Rendre hommage à une femme et à son travail architectural par la danse ? C’est le pari que s’est lancé le chorégraphe libanais Walid Aouni, figure majeure de la danse contemporaine au Moyen Orient.
Inspiré dans ses créations à la fois par l’artiste libanais protéiforme Khalil Gibran et le chorégraphe français Maurice Béjart avec lequel il a travaillé pendant 9 ans, Walid Aouni revient à l’Opéra du Caire après 7 ans d’absence, pour une coopération franco-égyptienne qui aborde les créations et les concepts de celle qu’on appela La Reine de la Courbe.
“Il n’y a pas de définitions a Zaha Hadid, pas de début pas de fin”
“Il n’y a pas de définitions à Zaha Hadid, pas de début pas de fin” nous révèle le chorégraphe Walid Aouni, et il ajoute “elle te donne la liberté totale comme la liberté qu’elle s’est donnée”.
Les constructions de Zaha Hadid révèlent une géométrie où les lignes sont énergiques et furieuses et les courbes expressives et brutales. Les danseurs témoignent de cette énergie frénétique et deviennent des matériaux coulant dans le béton révélant le bouillonnement de la construction. Les mouvements géométriques des danseurs bâtissent des édifices oniriques et épurés à la manière du coup de crayon de la Reine de la Courbe.
En filigrane, de discrètes touches orientales teintent la danse et lui donnent une dimension tout à fait unique. Un derviche tourneur aux mille reflets nous entraîne dans un autre univers et suit la diagonale des constructions hadidiennes.
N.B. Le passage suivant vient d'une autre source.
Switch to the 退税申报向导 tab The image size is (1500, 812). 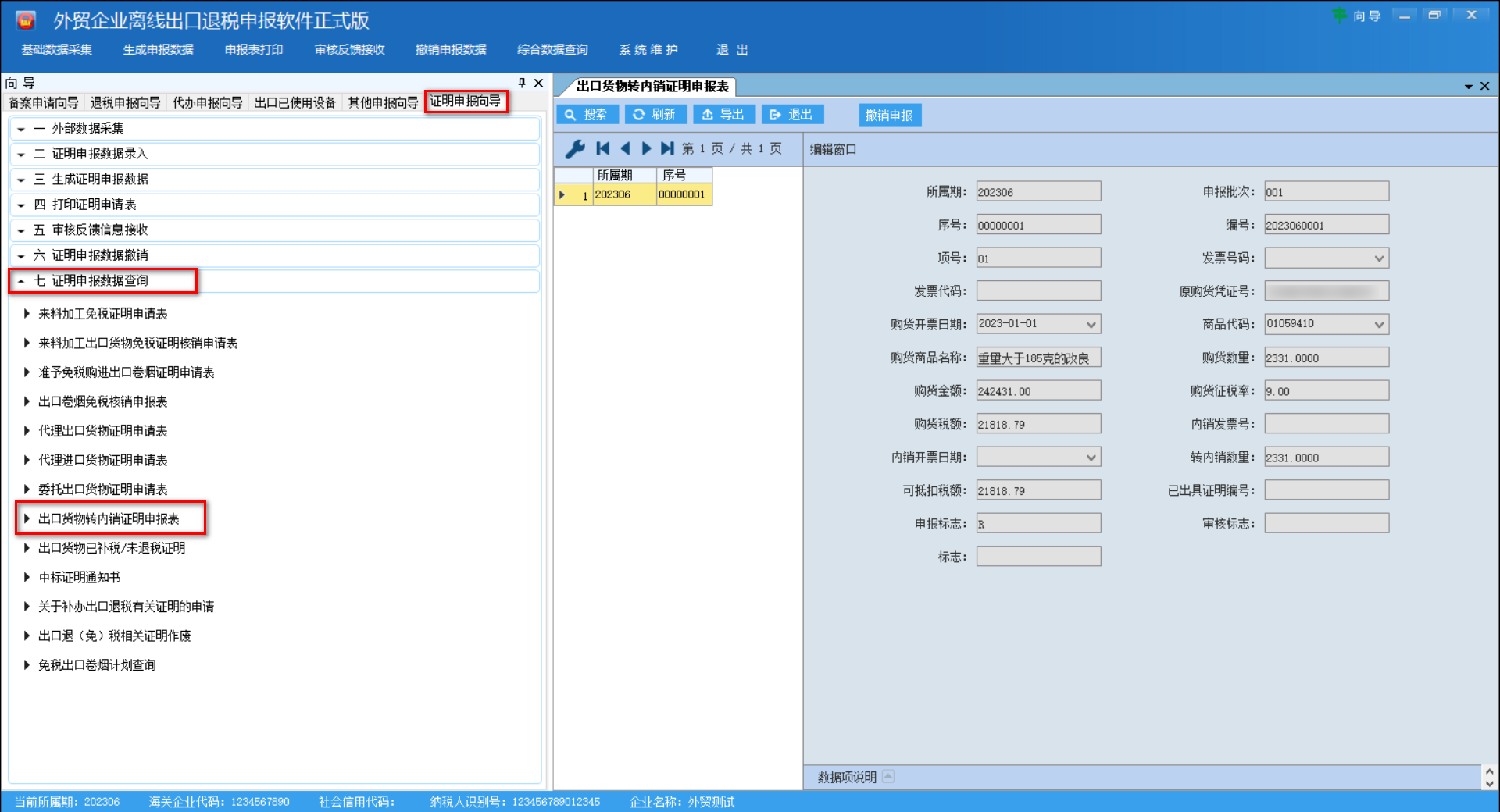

Une marche funéraire aux allures de Rave
Le spectateur est plongé dans une rave gothique où le céleste se mêle au mortifère et où ses artisans sont laissés en liberté. La musique électronique appuie le mouvement linéaire et abrupt des danseurs, ouvriers mystiques d’une performance funeste. Dans Larmes Hadid, la danse devient un cri en même temps que la porte d’entrée à la force vitale. On est embarqué dans une procession angoissante qui nous emmène aux tréfonds de la folie créatrice.
La voix de Zaha Hadid nous berce tout au long de cette performance multi sensorielle et renforce la présence de l’architecte, comme si, de loin, elle observait cette ode.
La mort se mêle au béton. Les courbes du corps nous invitent à repenser la construction urbaine et réussit l’exploit de rendre hommage aux œuvres de l’architecte irakienne, Zaha Hadid, tout en témoignant de leurs éternités.